3. Land use choices affect the environment through impacts on air quality, water availability and quality, and waste disposal.

4. Land use choices affect California's urban areas. Today's fiscal incentives encourage sprawl and impede the revitalization of core city neighborhoods.

5. Land use choices affect development pressures on agricultural lands.

6. Land use choices affect where land is preserved, as well as where land is developed. Today these choices are made in isolation, not simultaneously, and as a result, neither goal is met well.

Another obstacle is that Californians are not in agreement about who should pay for new infrastructure. Californians are particularly divided on the question of whether new residents should be entirely responsible to pay for new infrastructure - "growth should pay for itself." While this slogan is initially attractive to some people, there are two reasons to take a different view:

1. While some infrastructure directly serves new residents (e.g., new schools and roads in an undeveloped area), much of the new infrastructure either modernizes existing facilities or also serves existing residents and businesses.

2. There is broad agreement that California's last wave of infrastructure spending ended in the 1960s. Since then residents have not paid to keep pace with growth, and serious infrastructure shortages have developed.

For these reasons, placing the burden of funding infrastructure solely on new residents will lead to inadequate funding relative to the state's economy and create an equity imbalance between new and existing residents.

The following text is excerpted from a list of principles for prosperity and quality of life included in the report.

Fiscal Reform is Essential Meeting economic prosperity goals requires fiscal reform. Funding infrastructure for economic and quality of life goals requires fiscal reform. Creating land use planning incentives for sustainable regions requires fiscal reform.

While there is no agreement yet on solutions, there is growing agreement that is bringing economic, planning, and environmental interests together on three major problem areas.

Current Fiscal Rules Give the Wrong Land Use Planning Incentives

Local governments have a fiscal incentive to add major sales tax generating activities and often have a fiscal disincentive to add housing and even manufacturing facilities. The economic reality is, however, that the number of big retail facilities is limited and the only choice is where they locate within a region - so the fiscal competition adds nothing regionally. On the other hand, fiscal disincentives for housing can reduce a region's housing production or make housing more expensive, as cities place high fees on new housing to make up for lagging revenues from other sources.

"Today, however, land use planning no longer creates a healthy balance in California's communities. All too often, communities are forced to make land use planning decisions based entirely on budget decisions. The question of how to create healthy, balanced communities has become secondary to the immediate need to balance the budget."

--Restoring the Balance:Managing Fiscal Issues and Land Use Planning Decisions in California California Planning Roundtable

High development fees are a feature of California's post-Proposition 13 local government finance system. These fees, designed to help revenue-starved communities finance infrastructure and public services, add substantially to the cost of new housing.

"Our analysis shows that the fees imposed on new construction are significant, typically falling in the range of $20,000 to $30,000 per development. In one community, the fees and assessments totaled 19 percent of the mean sales price."

--Who Pays for Development Fees and Exactions Marla Dresch and Steen M. Sheffrin Public Policy Institute of California

These fees may encourage sprawl by leading residents further out into rural areas to find cheaper housing - even though all evidence suggests that residents want to live near their jobs if available housing is close to their price range.

Current fiscal incentives may even cause communities to think twice about approving manufacturing or research facilities because they don't provide much revenue.

▸ Do this
Quote the passage on California land use and fiscal reform word for word, starting at "2. There is" and continuing down to "regions requires fiscal reform.".

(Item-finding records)
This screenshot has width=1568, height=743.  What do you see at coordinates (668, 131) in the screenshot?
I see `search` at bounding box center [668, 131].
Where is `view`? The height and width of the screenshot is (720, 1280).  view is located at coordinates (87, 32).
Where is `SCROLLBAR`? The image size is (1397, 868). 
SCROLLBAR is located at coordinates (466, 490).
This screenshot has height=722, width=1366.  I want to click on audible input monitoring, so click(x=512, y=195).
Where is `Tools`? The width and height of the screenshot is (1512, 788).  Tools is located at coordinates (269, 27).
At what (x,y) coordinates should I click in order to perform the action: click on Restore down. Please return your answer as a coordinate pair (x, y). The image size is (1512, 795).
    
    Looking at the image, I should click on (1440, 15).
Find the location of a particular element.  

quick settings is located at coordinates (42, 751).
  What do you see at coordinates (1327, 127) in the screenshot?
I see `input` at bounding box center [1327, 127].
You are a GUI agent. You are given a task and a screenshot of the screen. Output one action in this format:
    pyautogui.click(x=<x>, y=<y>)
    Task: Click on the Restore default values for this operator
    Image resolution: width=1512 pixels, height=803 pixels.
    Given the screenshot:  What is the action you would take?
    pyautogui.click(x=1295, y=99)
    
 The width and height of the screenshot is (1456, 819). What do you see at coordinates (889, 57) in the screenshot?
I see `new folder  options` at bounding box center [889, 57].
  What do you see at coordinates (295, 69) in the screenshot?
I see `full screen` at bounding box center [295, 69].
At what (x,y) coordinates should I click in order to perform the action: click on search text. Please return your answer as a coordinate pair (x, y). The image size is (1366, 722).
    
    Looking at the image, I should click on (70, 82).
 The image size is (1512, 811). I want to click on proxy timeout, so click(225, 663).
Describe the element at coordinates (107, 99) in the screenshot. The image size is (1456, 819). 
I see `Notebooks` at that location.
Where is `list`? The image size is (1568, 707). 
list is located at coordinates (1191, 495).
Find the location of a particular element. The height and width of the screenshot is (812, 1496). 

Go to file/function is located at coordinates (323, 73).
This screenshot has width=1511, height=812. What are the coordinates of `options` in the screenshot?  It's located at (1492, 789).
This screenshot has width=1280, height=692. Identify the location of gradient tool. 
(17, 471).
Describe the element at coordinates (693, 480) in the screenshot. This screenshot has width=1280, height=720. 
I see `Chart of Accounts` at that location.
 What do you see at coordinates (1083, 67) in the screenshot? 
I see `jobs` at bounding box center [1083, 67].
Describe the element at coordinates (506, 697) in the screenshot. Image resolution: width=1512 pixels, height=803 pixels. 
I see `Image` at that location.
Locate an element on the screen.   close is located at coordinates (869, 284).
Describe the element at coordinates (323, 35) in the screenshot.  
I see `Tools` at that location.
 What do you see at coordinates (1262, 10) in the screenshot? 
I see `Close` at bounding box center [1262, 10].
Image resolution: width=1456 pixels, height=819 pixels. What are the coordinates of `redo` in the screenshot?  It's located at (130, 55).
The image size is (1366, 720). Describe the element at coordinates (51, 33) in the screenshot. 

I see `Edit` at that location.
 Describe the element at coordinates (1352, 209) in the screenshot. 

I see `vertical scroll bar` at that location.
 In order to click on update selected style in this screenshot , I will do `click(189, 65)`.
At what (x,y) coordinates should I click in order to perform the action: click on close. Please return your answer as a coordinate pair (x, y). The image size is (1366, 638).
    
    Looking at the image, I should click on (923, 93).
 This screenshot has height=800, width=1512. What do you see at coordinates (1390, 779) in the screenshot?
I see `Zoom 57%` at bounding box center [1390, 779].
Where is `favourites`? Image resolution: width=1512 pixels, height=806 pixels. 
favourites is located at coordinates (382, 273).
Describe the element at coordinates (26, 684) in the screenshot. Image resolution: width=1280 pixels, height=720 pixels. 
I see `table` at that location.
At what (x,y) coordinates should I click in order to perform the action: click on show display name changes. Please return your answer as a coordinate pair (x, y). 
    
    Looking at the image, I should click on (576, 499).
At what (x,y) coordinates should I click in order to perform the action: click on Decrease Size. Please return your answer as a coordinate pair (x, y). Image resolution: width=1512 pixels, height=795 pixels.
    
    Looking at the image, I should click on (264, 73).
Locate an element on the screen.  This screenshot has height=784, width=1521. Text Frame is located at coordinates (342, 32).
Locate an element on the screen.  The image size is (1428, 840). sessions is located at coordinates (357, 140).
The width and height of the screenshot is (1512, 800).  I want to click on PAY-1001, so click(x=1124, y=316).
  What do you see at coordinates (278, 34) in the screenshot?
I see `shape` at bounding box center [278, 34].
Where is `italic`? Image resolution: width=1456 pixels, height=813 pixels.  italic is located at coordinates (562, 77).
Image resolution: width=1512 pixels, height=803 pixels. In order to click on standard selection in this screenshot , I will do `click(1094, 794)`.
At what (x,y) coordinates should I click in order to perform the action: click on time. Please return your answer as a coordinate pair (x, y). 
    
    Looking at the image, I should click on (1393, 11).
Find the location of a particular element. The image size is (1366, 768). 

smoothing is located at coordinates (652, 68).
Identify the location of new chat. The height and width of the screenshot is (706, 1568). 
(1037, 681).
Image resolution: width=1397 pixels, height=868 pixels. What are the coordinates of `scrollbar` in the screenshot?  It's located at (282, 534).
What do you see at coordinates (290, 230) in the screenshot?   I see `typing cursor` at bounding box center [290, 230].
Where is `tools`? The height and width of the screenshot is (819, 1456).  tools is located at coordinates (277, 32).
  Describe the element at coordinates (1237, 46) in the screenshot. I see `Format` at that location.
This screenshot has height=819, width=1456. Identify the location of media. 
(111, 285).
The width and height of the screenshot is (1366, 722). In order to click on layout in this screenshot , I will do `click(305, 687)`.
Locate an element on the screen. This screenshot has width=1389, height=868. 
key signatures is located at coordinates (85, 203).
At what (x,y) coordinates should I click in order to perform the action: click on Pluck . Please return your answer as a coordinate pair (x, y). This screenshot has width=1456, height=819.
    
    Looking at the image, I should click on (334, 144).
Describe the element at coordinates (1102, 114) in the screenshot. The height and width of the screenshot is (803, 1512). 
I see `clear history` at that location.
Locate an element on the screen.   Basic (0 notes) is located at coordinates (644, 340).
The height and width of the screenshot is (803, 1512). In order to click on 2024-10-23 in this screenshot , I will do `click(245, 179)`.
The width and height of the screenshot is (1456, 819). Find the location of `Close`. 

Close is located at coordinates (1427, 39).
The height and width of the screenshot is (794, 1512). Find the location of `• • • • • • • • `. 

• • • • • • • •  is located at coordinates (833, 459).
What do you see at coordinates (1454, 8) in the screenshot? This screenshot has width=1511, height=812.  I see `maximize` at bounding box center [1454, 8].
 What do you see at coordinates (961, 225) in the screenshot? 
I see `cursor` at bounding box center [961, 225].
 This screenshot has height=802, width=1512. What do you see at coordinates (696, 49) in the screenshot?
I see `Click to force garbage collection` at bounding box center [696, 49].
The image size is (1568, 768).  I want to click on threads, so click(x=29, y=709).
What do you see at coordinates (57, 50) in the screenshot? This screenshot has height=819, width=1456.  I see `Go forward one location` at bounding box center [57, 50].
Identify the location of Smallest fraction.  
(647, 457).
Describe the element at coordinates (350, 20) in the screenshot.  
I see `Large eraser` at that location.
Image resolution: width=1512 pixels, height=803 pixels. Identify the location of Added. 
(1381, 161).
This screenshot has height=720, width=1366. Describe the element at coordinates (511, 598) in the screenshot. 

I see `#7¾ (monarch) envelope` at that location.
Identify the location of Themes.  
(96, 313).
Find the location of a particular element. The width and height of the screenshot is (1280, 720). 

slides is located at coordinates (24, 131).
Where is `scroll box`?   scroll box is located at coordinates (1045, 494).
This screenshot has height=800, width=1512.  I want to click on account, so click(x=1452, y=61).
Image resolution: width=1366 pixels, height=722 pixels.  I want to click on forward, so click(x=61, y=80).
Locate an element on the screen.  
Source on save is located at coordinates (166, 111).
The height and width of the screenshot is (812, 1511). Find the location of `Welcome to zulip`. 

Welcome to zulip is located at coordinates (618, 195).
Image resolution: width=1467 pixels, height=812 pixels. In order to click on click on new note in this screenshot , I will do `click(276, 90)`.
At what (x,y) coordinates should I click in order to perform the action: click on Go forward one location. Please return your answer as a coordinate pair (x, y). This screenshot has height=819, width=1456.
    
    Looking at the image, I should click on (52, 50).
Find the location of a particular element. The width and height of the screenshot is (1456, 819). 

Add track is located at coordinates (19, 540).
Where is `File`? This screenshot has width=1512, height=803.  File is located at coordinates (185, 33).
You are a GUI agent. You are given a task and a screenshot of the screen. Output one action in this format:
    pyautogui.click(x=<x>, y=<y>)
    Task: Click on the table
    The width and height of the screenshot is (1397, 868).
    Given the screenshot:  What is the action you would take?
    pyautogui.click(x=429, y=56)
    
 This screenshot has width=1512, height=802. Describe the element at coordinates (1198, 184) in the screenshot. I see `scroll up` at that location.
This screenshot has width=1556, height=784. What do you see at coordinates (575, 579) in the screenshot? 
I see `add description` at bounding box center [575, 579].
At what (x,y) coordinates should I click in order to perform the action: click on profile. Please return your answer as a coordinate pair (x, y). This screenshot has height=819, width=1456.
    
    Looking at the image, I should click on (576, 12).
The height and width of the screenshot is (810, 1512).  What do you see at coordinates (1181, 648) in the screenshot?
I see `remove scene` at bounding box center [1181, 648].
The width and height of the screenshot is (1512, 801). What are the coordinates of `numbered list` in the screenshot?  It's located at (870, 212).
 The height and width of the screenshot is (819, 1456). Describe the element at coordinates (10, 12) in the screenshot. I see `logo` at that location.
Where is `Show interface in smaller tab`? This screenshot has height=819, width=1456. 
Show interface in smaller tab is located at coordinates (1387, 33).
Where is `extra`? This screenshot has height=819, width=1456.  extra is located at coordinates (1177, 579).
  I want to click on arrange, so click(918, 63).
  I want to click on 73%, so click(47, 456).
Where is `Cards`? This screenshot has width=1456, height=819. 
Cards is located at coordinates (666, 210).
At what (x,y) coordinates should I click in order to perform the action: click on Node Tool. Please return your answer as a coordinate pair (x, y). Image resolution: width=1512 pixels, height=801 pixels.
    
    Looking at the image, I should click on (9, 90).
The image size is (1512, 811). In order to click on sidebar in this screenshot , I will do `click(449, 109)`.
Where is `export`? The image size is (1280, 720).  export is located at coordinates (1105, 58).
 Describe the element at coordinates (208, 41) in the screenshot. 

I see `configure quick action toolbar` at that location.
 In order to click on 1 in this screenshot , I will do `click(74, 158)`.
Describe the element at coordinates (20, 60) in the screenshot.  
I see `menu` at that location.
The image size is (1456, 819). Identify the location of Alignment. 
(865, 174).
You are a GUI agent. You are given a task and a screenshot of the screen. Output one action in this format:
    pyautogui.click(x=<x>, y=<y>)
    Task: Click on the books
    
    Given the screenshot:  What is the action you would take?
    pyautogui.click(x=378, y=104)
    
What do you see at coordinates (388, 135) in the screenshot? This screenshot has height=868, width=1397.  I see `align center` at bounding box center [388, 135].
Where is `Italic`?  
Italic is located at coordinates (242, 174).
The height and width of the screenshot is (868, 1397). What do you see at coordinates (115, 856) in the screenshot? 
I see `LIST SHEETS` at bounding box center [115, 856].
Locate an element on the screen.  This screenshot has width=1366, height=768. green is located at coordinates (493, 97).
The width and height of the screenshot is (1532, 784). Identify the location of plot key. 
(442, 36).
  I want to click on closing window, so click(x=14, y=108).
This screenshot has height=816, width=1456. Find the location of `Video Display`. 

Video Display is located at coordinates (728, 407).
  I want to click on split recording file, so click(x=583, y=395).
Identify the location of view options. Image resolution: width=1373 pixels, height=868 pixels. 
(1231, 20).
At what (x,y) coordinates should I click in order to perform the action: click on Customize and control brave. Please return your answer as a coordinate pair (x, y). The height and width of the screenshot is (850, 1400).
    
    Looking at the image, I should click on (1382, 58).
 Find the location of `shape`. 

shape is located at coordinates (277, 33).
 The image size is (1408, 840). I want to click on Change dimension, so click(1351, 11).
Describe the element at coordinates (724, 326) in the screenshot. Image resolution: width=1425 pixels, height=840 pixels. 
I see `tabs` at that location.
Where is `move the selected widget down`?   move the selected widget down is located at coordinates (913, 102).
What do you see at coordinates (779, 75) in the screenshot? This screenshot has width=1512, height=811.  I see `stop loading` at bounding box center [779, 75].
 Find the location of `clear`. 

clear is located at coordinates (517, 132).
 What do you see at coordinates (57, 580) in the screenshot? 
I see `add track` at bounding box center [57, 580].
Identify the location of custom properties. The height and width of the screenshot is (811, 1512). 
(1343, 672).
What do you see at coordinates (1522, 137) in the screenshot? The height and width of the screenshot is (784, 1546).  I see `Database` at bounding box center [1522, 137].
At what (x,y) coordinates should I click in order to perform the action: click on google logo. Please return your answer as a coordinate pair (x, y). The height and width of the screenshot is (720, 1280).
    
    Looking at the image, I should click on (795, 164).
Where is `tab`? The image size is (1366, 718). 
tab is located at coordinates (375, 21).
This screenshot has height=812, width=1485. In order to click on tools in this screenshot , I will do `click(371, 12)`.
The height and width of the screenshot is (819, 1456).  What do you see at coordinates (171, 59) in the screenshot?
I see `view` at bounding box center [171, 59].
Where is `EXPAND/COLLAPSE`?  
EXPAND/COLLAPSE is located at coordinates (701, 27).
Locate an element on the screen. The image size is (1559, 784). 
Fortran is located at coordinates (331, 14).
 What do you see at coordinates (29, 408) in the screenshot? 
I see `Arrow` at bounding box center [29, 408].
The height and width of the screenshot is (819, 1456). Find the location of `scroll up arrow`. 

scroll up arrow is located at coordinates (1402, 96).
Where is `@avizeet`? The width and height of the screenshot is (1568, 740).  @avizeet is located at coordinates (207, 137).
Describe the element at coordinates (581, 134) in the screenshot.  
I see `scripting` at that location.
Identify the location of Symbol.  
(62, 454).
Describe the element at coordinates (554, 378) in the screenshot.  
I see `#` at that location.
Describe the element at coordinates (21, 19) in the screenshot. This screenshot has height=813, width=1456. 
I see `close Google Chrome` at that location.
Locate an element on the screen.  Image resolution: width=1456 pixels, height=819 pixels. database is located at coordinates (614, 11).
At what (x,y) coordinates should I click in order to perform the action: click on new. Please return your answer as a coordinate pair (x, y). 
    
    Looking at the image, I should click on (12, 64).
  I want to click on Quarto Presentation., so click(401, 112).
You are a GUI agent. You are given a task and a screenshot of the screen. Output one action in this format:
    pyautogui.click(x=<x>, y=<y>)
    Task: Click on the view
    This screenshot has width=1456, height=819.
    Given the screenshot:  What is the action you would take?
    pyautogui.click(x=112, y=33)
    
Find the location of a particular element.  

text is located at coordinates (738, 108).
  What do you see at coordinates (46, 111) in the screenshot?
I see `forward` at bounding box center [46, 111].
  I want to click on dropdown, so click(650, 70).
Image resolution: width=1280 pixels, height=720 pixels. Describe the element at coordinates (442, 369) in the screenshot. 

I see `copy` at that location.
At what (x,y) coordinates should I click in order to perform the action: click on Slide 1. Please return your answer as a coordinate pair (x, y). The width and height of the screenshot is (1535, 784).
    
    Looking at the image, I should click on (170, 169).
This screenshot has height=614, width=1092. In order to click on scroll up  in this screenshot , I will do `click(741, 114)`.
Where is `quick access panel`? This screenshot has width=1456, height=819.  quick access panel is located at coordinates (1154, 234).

▸ Task response
2. There is broad agreement that California's last wave of infrastructure spending ended in the 1960s. Since then residents have not paid to keep pace with growth, and serious infrastructure shortages have developed.

For these reasons, placing the burden of funding infrastructure solely on new residents will lead to inadequate funding relative to the state's economy and create an equity imbalance between new and existing residents.

The following text is excerpted from a list of principles for prosperity and quality of life included in the report.

Fiscal Reform is Essential Meeting economic prosperity goals requires fiscal reform. Funding infrastructure for economic and quality of life goals requires fiscal reform. Creating land use planning incentives for sustainable regions requires fiscal reform.